> Problem details
Output each record in full, exactly as it stands.

(Provided entries)

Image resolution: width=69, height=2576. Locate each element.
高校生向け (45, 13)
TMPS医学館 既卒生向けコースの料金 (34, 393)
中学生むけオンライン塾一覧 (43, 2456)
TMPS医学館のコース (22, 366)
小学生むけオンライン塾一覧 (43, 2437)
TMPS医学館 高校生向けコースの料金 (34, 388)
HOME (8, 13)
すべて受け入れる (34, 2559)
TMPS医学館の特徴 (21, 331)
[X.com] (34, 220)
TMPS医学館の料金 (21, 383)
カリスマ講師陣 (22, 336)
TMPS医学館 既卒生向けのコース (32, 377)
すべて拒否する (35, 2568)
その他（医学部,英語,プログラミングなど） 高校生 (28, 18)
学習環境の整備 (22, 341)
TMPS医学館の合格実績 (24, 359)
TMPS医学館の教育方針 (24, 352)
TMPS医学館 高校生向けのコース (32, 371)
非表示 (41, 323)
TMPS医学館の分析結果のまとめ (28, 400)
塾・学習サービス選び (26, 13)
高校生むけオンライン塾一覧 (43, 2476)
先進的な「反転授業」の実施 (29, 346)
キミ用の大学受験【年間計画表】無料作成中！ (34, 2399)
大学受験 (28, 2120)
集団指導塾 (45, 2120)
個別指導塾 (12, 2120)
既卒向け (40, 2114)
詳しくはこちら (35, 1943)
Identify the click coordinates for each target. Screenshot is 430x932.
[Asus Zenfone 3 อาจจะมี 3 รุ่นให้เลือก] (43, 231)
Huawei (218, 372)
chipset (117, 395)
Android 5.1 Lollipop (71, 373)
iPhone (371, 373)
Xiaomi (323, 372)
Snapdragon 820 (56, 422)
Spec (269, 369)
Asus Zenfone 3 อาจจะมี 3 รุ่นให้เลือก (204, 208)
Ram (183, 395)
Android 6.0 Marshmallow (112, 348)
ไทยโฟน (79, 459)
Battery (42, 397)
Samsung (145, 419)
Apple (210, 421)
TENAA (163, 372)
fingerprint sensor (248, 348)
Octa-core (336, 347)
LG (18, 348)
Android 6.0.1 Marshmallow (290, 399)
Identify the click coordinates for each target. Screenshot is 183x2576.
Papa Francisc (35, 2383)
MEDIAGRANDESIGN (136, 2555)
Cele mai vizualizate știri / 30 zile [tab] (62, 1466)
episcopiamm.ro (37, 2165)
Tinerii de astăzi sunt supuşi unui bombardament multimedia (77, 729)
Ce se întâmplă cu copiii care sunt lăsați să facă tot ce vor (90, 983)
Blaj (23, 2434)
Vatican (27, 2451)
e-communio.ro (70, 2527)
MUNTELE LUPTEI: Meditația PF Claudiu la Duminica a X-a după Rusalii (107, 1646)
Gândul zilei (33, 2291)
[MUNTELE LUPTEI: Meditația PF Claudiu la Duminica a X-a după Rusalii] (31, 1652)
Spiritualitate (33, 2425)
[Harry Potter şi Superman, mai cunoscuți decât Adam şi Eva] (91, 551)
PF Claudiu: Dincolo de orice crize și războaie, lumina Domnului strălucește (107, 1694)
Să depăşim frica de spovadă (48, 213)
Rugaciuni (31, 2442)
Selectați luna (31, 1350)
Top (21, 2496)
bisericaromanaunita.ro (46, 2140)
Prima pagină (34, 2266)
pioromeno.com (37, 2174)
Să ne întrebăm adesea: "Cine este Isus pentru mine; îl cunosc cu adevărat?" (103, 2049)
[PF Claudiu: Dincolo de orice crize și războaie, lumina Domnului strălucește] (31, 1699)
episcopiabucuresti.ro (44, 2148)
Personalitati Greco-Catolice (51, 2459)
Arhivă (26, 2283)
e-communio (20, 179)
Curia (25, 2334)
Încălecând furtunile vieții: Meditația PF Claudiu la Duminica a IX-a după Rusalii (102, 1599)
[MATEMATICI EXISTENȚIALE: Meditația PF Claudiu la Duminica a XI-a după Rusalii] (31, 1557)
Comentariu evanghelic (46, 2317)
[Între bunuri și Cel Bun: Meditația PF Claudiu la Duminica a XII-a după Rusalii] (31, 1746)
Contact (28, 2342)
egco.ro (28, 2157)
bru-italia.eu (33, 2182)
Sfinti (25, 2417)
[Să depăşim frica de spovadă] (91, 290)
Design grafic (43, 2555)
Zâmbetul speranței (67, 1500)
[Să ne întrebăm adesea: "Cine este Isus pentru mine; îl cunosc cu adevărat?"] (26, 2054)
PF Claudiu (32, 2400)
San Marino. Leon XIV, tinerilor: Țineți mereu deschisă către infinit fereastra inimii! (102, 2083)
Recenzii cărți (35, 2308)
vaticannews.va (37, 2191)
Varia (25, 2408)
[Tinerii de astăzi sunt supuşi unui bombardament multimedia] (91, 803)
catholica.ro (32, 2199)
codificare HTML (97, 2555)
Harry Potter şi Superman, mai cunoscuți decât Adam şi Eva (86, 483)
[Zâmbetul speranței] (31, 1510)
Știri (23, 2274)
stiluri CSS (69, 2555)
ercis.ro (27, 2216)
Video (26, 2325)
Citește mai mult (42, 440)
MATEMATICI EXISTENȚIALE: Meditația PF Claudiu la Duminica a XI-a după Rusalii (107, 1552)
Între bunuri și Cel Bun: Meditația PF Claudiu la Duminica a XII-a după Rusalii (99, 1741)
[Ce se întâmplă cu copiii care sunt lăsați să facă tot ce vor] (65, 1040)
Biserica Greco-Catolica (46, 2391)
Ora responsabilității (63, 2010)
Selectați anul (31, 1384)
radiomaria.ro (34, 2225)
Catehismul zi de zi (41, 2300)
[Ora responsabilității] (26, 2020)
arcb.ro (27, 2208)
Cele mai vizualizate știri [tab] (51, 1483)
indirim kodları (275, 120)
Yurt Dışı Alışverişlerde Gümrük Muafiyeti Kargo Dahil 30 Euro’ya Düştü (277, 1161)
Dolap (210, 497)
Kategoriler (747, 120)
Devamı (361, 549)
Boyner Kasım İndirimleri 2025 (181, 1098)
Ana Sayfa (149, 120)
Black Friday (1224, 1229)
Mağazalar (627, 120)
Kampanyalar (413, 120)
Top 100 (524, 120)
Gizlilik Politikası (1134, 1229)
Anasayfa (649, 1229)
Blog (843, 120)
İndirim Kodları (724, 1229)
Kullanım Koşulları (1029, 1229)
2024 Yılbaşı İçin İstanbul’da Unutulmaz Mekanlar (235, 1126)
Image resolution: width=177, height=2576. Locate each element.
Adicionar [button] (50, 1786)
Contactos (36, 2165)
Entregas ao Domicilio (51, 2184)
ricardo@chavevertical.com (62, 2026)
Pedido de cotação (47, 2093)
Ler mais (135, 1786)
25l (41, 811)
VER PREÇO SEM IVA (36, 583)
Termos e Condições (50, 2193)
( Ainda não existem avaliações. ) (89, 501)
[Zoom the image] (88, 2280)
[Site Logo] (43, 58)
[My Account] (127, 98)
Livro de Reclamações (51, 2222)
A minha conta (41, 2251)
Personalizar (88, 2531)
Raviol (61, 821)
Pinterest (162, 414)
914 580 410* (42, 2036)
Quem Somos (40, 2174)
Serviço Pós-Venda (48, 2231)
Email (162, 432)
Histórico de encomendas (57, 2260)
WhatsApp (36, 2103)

(End Provided entries)

> Answer to this problem
Image resolution: width=69, height=2576. Locate each element.
高校生向け (45, 13)
TMPS医学館 既卒生向けコースの料金 (34, 393)
中学生むけオンライン塾一覧 (43, 2456)
TMPS医学館のコース (22, 366)
小学生むけオンライン塾一覧 (43, 2437)
TMPS医学館 高校生向けコースの料金 (34, 388)
HOME (8, 13)
すべて受け入れる (34, 2559)
TMPS医学館の特徴 (21, 331)
[X.com] (34, 220)
TMPS医学館の料金 (21, 383)
カリスマ講師陣 (22, 336)
TMPS医学館 既卒生向けのコース (32, 377)
すべて拒否する (35, 2568)
その他（医学部,英語,プログラミングなど） 高校生 (28, 18)
学習環境の整備 (22, 341)
TMPS医学館の合格実績 (24, 359)
TMPS医学館の教育方針 (24, 352)
TMPS医学館 高校生向けのコース (32, 371)
非表示 (41, 323)
TMPS医学館の分析結果のまとめ (28, 400)
塾・学習サービス選び (26, 13)
高校生むけオンライン塾一覧 (43, 2476)
先進的な「反転授業」の実施 (29, 346)
キミ用の大学受験【年間計画表】無料作成中！ (34, 2399)
大学受験 (28, 2120)
集団指導塾 (45, 2120)
個別指導塾 (12, 2120)
既卒向け (40, 2114)
詳しくはこちら (35, 1943)
Identify the click coordinates for each target. Screenshot is 430x932.
[Asus Zenfone 3 อาจจะมี 3 รุ่นให้เลือก] (43, 231)
Huawei (218, 372)
chipset (117, 395)
Android 5.1 Lollipop (71, 373)
iPhone (371, 373)
Xiaomi (323, 372)
Snapdragon 820 (56, 422)
Spec (269, 369)
Asus Zenfone 3 อาจจะมี 3 รุ่นให้เลือก (204, 208)
Ram (183, 395)
Android 6.0 Marshmallow (112, 348)
ไทยโฟน (79, 459)
Battery (42, 397)
Samsung (145, 419)
Apple (210, 421)
TENAA (163, 372)
fingerprint sensor (248, 348)
Octa-core (336, 347)
LG (18, 348)
Android 6.0.1 Marshmallow (290, 399)
Identify the click coordinates for each target. Screenshot is 183x2576.
Papa Francisc (35, 2383)
MEDIAGRANDESIGN (136, 2555)
Cele mai vizualizate știri / 30 zile [tab] (62, 1466)
episcopiamm.ro (37, 2165)
Tinerii de astăzi sunt supuşi unui bombardament multimedia (77, 729)
Ce se întâmplă cu copiii care sunt lăsați să facă tot ce vor (90, 983)
Blaj (23, 2434)
Vatican (27, 2451)
e-communio.ro (70, 2527)
MUNTELE LUPTEI: Meditația PF Claudiu la Duminica a X-a după Rusalii (107, 1646)
Gândul zilei (33, 2291)
[MUNTELE LUPTEI: Meditația PF Claudiu la Duminica a X-a după Rusalii] (31, 1652)
Spiritualitate (33, 2425)
[Harry Potter şi Superman, mai cunoscuți decât Adam şi Eva] (91, 551)
PF Claudiu: Dincolo de orice crize și războaie, lumina Domnului strălucește (107, 1694)
Să depăşim frica de spovadă (48, 213)
Rugaciuni (31, 2442)
Selectați luna (31, 1350)
Top (21, 2496)
bisericaromanaunita.ro (46, 2140)
Prima pagină (34, 2266)
pioromeno.com (37, 2174)
Să ne întrebăm adesea: "Cine este Isus pentru mine; îl cunosc cu adevărat?" (103, 2049)
[PF Claudiu: Dincolo de orice crize și războaie, lumina Domnului strălucește] (31, 1699)
episcopiabucuresti.ro (44, 2148)
Personalitati Greco-Catolice (51, 2459)
Arhivă (26, 2283)
e-communio (20, 179)
Curia (25, 2334)
Încălecând furtunile vieții: Meditația PF Claudiu la Duminica a IX-a după Rusalii (102, 1599)
[MATEMATICI EXISTENȚIALE: Meditația PF Claudiu la Duminica a XI-a după Rusalii] (31, 1557)
Comentariu evanghelic (46, 2317)
[Între bunuri și Cel Bun: Meditația PF Claudiu la Duminica a XII-a după Rusalii] (31, 1746)
Contact (28, 2342)
egco.ro (28, 2157)
bru-italia.eu (33, 2182)
Sfinti (25, 2417)
[Să depăşim frica de spovadă] (91, 290)
Design grafic (43, 2555)
Zâmbetul speranței (67, 1500)
[Să ne întrebăm adesea: "Cine este Isus pentru mine; îl cunosc cu adevărat?"] (26, 2054)
PF Claudiu (32, 2400)
San Marino. Leon XIV, tinerilor: Țineți mereu deschisă către infinit fereastra inimii! (102, 2083)
Recenzii cărți (35, 2308)
vaticannews.va (37, 2191)
Varia (25, 2408)
[Tinerii de astăzi sunt supuşi unui bombardament multimedia] (91, 803)
catholica.ro (32, 2199)
codificare HTML (97, 2555)
Harry Potter şi Superman, mai cunoscuți decât Adam şi Eva (86, 483)
[Zâmbetul speranței] (31, 1510)
Știri (23, 2274)
stiluri CSS (69, 2555)
ercis.ro (27, 2216)
Video (26, 2325)
Citește mai mult (42, 440)
MATEMATICI EXISTENȚIALE: Meditația PF Claudiu la Duminica a XI-a după Rusalii (107, 1552)
Între bunuri și Cel Bun: Meditația PF Claudiu la Duminica a XII-a după Rusalii (99, 1741)
[Ce se întâmplă cu copiii care sunt lăsați să facă tot ce vor] (65, 1040)
Biserica Greco-Catolica (46, 2391)
Ora responsabilității (63, 2010)
Selectați anul (31, 1384)
radiomaria.ro (34, 2225)
Catehismul zi de zi (41, 2300)
[Ora responsabilității] (26, 2020)
arcb.ro (27, 2208)
Cele mai vizualizate știri [tab] (51, 1483)
indirim kodları (275, 120)
Yurt Dışı Alışverişlerde Gümrük Muafiyeti Kargo Dahil 30 Euro’ya Düştü (277, 1161)
Dolap (210, 497)
Kategoriler (747, 120)
Devamı (361, 549)
Boyner Kasım İndirimleri 2025 (181, 1098)
Ana Sayfa (149, 120)
Black Friday (1224, 1229)
Mağazalar (627, 120)
Kampanyalar (413, 120)
Top 100 (524, 120)
Gizlilik Politikası (1134, 1229)
Anasayfa (649, 1229)
Blog (843, 120)
İndirim Kodları (724, 1229)
Kullanım Koşulları (1029, 1229)
2024 Yılbaşı İçin İstanbul’da Unutulmaz Mekanlar (235, 1126)
Image resolution: width=177, height=2576. Locate each element.
Adicionar [button] (50, 1786)
Contactos (36, 2165)
Entregas ao Domicilio (51, 2184)
ricardo@chavevertical.com (62, 2026)
Pedido de cotação (47, 2093)
Ler mais (135, 1786)
25l (41, 811)
VER PREÇO SEM IVA (36, 583)
Termos e Condições (50, 2193)
( Ainda não existem avaliações. ) (89, 501)
[Zoom the image] (88, 2280)
[Site Logo] (43, 58)
[My Account] (127, 98)
Livro de Reclamações (51, 2222)
A minha conta (41, 2251)
Personalizar (88, 2531)
Raviol (61, 821)
Pinterest (162, 414)
914 580 410* (42, 2036)
Quem Somos (40, 2174)
Serviço Pós-Venda (48, 2231)
Email (162, 432)
Histórico de encomendas (57, 2260)
WhatsApp (36, 2103)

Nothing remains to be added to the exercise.